In a nondescript building in North Charleston, S.C., thousands of tiny orange bottles jostle along automated conveyor belts, jockeying for position as they traverse the interior of the 75,000 square foot Consolidated Mail Outpatient Pharmacy (CMOP).
The facility, one of only seven in the entire nation, fills, packages and distributes more than 110,000 prescriptions every day for Veterans residing in the southeast and elsewhere.
The Charleston CMOP partners with the Ralph H. Johnson VA Medical Center in Charleston to deliver millions of prescriptions to Veterans every year, thus eliminating most of the burden on the hospital’s in-house pharmacy.
“We fill about 80 percent of the prescriptions needed by Veterans at the Charleston VA Medical Center and the Community Based Outpatient Clinics,” said Duane Dunning, Charleston CMOP liaison pharmacist. “Often we have around a 30 hour turn-around time. It usually only takes about two and a half days from the time the Veteran requests the refill to when it’s delivered to their mailbox or doorstep.”
Highly Automated to Ensure Patient Safety
This efficiency means that Veterans are able to count on getting their necessary medications quickly and with very little delay or hassle. Patients no longer have to sit in long lines at the hospital or clinic pharmacy to refill prescriptions in person. The Charleston CMOP is a highly automated facility with numerous established checkpoints and tracking systems in place that ensure patient safety.
“Our goal is to deliver the right medication to the right patient every time,” said Dunning. “We have an excellent track record too. In a typical month, we process 2.3 million prescription orders. Of those, we usually only have two or three dispensing errors, such as the patient receiving the wrong medication, or the wrong number of pills, or a patient receiving a medication they did not order.”
“To put that in perspective, we like to equate it to easily identifiable and sometimes comical statistics,” said CMOP Associate Director Lisa Harle. “For instance, you have a better chance of getting struck by an asteroid, of dating a supermodel, or of being harmed by a toilet seat than you do of getting the wrong prescription or dosage from this CMOP.”
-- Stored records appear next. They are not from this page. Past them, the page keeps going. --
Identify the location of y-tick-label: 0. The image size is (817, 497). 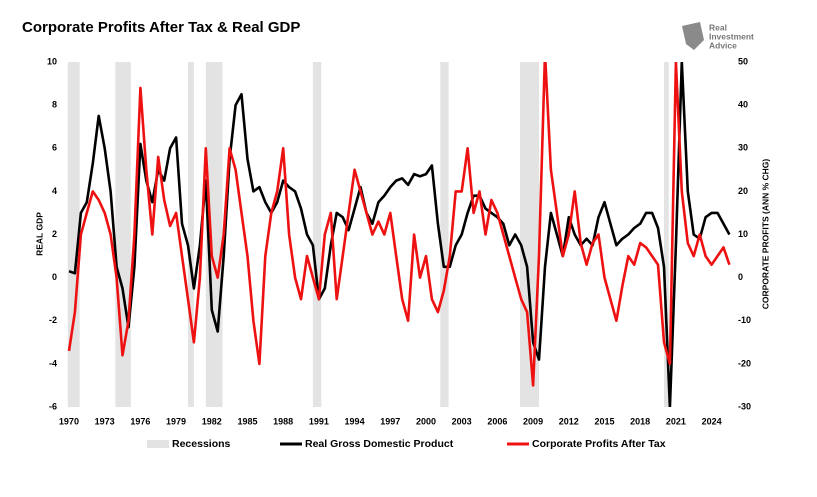
(54, 277).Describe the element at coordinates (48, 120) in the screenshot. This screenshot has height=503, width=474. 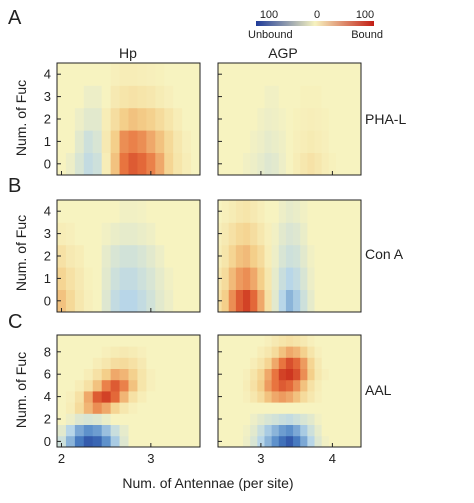
I see `y-tick-label: 2` at that location.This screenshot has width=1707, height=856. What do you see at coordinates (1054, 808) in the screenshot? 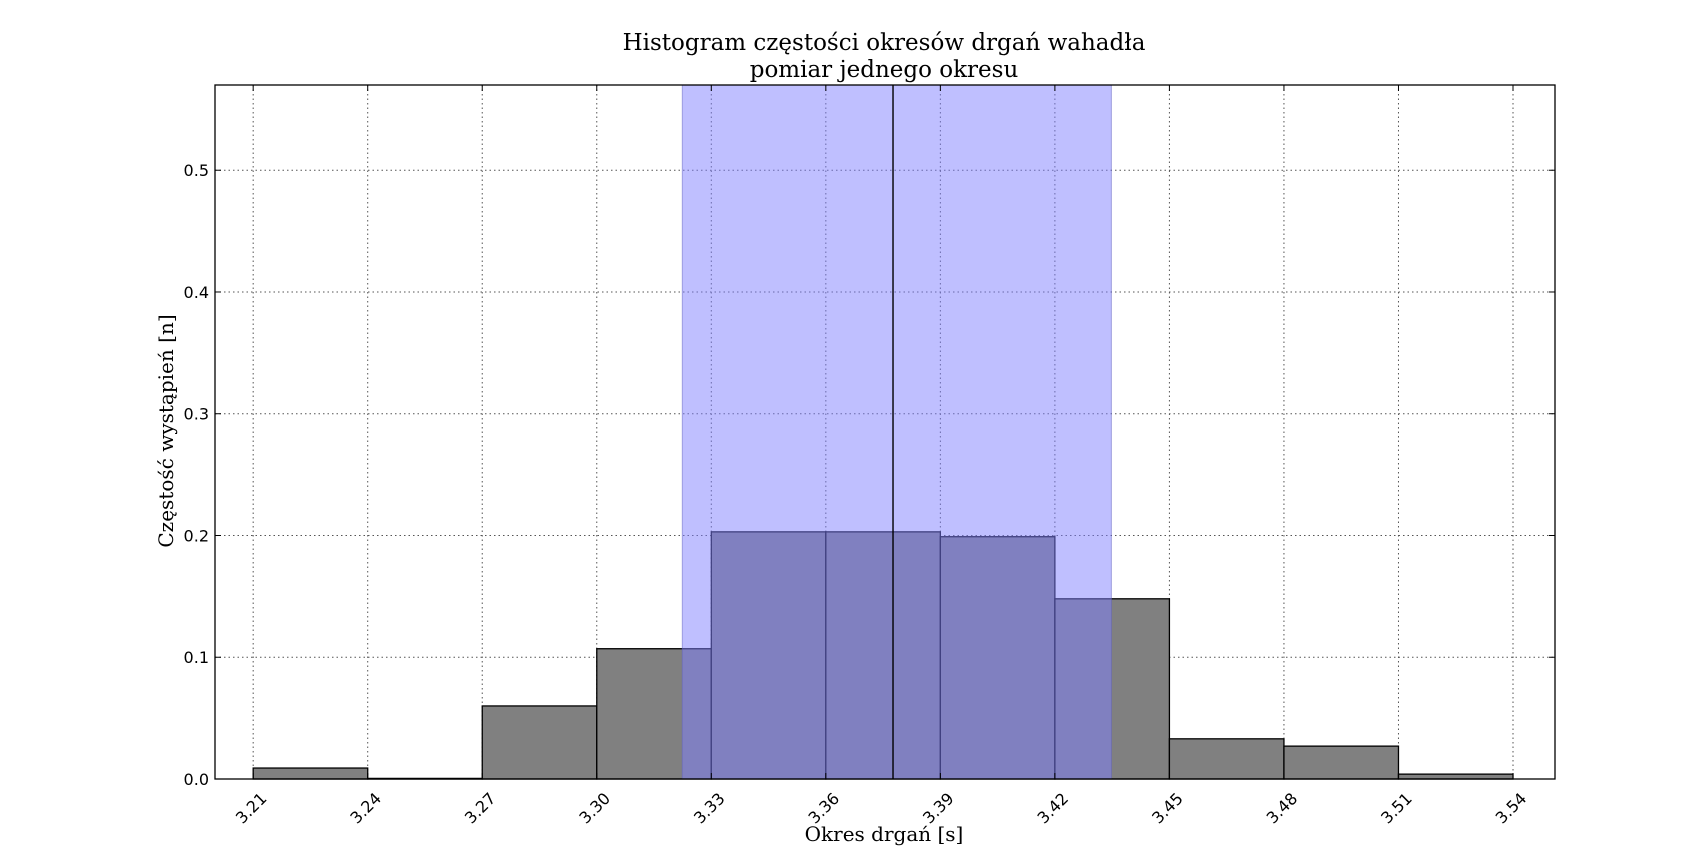
I see `x-tick-label: 3.42` at bounding box center [1054, 808].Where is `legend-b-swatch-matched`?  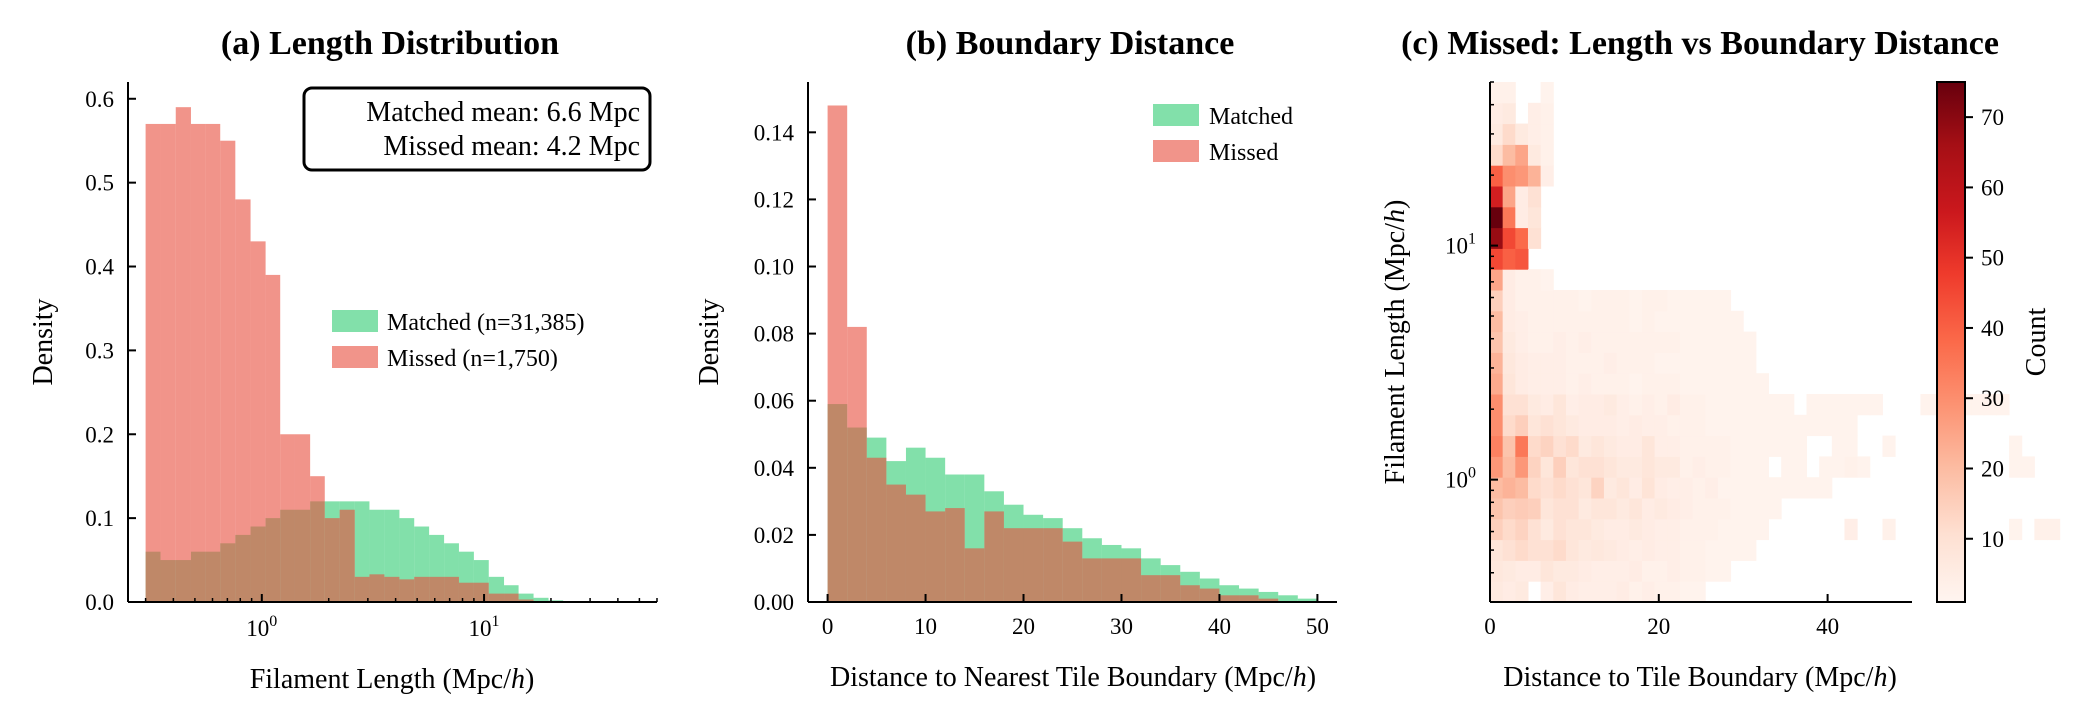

The Charleston CMOP is also one of only two facilities in the country that can fill prescriptions for controlled substances. The Charleston pharmacy handles orders for patients residing east of the Mississippi River, while the CMOP in Murfreesboro, Tenn. processes those being mailed to patients west of the Mississippi, according to Dunning. VA also has CMOPs in Chelmsford, Mass., Hines, Ill., Leavenworth, Kan., Dallas and Tucson.
Patients have several ways to request refills through the CMOP. They may call in to the Ralph H. Johnson VA Medical Center’s automated system at 843-577-5011, order refills online through VA’s electronic health management system, My HealtheVet, or mail in a refill slip.
In September 2014, the CMOP added the capability to check the status of prescriptions 24 hours a day, 7 days a week through the VA’s new online tracker system. Veterans with Advanced or Premium My HealtheVet profiles can log in to their accounts and access shipping information, carrier tracking numbers and their prescription histories under the pharmacy tab.
While this technology allows Veteran patients to quickly find pertinent information regarding their medications handled by the CMOP, Veterans are also still able to call in to the Charleston VA pharmacy to inquire about the status of their refills.
117 Million Prescriptions Sent Out
Last year, the seven VA mail-order pharmacies filled and sent out 117 million prescriptions, according to Kenneth Siehr, national director for CMOP. This year, they are on track to process 121 million orders. Additionally, the CMOPs have recently received the highest customer satisfaction score in a J.D. Power and Associates survey for the fourth year in a row. Veterans ranked their experience with the mail-out pharmacies higher than most civilian brick-and-mortar pharmacies.
“We really offer an invaluable service to Veterans,” Dunning said. “We save them time and energy and safeguard their well-being. Automation is so much safer and is more efficient than manual distribution, which is often riddled with human error. We are proud to do our part for our Veterans and we continue to try and streamline the process every day – making it quicker, more cost-effective and safer for the patients.”